> **Tasks to perform**:
1/ Reproduce the stretch of the research statement from "My work has" through "link on http://bluff.nmsu.edu/~ahmed/.", word for word.
2/ In the research statement, which method will be used to learn to classify the medical web pages?

> **Study text**:
------------
My advisor is Dr. Roger T.
Reliability of Information on the
World Wide Web
My dissertation research, to develop a measure of the reliability of information found on medical web pages, focuses on:
* Defining reliability of information in the medical domain.
* Determining features, which can be extracted from the page and the topology of the Web near the page, are good indicators of reliability.
* Learning to classify medical web pages based on their features.
To define reliability, I start with standards developed by library and information scientists (e.g. accuracy, authority, completeness, currency, objectivity), then consider document attributes specific to the Web (e.g. hub/authority, inlinks) and finally the standards from Evidence Based Medicine. (Validity of the final set of standards will be shown empirically.)
I use a variety of techniques from natural language processing, data mining and machine learning to extract features from web documents, which are indicative of reliability of medical information. My parser takes advantage of both the natural language and the html structure of the page. Some examples of features are: vector length of the page (in LSA semantic space), presence of subjective adjectives, presence of copyright, number of inlinks from outside the domain of the page. (Validity of the final set of features will be shown empirically.)
Given the set of features, I have been experimenting with decision trees (C4.5) and Na•ve Bayes, but will use Support Vector Machines to learn to classify the pages. At this time, I have promising classification results using straightforward hierarchal clustering based on the similarity of the documents in the LSA created semantic space.
Other Research Projects
Discourse Modeling with Latent Semantic Analysis (LSA): work with Dr. Peter Foltz (Computing Research Laboratory)
From January 2002 to present, I have worked for Dr. Peter Foltz, and as part of a research group with co-PIs, Dr. Foltz and Dr. Nancy Cooke at Arizona State East, funded by grants from ARL and ONR. My work with Dr. Foltz is on automatic discourse analysis in the team-communication domain. The ultimate goal is to have a real-time system that analyses the team discourse and provides feedback to team members and trainers or supervisors so that team performance can be improved on critical tasks.
My work has primarily centered on automatically discourse tagging using a predefined tag-set developed to categorized content of sequential team communication. My basic algorithm takes an utterance and uses LSA to find the most semantically similar utterances, which have previously been tagged, and estimates the most probable tag for the current utterance. I have improved the algorithm by adding some superficial syntactic features. We are in the process of investigating the correlation of tag counts and counts of tag sequences (e.g. bigrams) to overall team performance. Preliminary results confirm the findings of Bowers et al. Results are reported in Martin and Foltz NAACL 2004. A demo of this work can be found by clicking the "Discourse Analysis" link on http://bluff.nmsu.edu/~ahmed/.
------------
Pixel coordinate grounding data

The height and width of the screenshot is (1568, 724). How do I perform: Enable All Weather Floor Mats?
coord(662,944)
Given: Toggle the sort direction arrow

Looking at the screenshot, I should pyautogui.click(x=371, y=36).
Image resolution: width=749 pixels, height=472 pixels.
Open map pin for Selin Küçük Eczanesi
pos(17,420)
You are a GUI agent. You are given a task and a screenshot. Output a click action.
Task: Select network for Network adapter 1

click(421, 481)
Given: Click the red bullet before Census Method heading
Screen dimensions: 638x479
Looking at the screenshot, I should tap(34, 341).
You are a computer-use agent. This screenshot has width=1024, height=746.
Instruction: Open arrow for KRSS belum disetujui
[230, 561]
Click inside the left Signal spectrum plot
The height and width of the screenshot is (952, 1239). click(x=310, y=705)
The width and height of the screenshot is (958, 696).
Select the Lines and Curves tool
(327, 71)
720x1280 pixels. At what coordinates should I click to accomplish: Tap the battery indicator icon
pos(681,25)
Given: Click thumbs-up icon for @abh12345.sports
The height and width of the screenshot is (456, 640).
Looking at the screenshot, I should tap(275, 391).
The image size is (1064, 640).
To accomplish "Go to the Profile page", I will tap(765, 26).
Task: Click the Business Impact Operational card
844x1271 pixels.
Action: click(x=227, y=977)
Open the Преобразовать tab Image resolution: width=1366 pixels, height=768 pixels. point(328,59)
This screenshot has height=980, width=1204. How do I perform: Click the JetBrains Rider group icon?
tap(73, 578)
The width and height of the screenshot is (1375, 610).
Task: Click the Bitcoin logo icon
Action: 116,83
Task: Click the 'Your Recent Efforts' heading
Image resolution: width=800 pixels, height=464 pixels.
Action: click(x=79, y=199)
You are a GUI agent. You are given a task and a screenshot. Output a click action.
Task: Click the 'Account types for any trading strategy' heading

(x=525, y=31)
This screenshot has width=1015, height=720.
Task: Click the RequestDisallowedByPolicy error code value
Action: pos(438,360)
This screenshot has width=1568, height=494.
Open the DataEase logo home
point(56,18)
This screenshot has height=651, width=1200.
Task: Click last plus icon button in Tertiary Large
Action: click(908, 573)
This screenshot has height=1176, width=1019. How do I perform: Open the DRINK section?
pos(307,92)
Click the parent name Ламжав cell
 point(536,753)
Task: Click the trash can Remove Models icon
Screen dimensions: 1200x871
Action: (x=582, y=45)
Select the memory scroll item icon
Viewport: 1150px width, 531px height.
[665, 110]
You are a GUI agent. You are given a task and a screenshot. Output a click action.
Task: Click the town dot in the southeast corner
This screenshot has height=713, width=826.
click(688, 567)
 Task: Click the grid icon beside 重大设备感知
------------
> **Written answers**:
1/
My work has primarily centered on automatically discourse tagging using a predefined tag-set developed to categorized content of sequential team communication. My basic algorithm takes an utterance and uses LSA to find the most semantically similar utterances, which have previously been tagged, and estimates the most probable tag for the current utterance. I have improved the algorithm by adding some superficial syntactic features. We are in the process of investigating the correlation of tag counts and counts of tag sequences (e.g. bigrams) to overall team performance. Preliminary results confirm the findings of Bowers et al. Results are reported in Martin and Foltz NAACL 2004. A demo of this work can be found by clicking the "Discourse Analysis" link on http://bluff.nmsu.edu/~ahmed/.

2/ Support Vector Machines.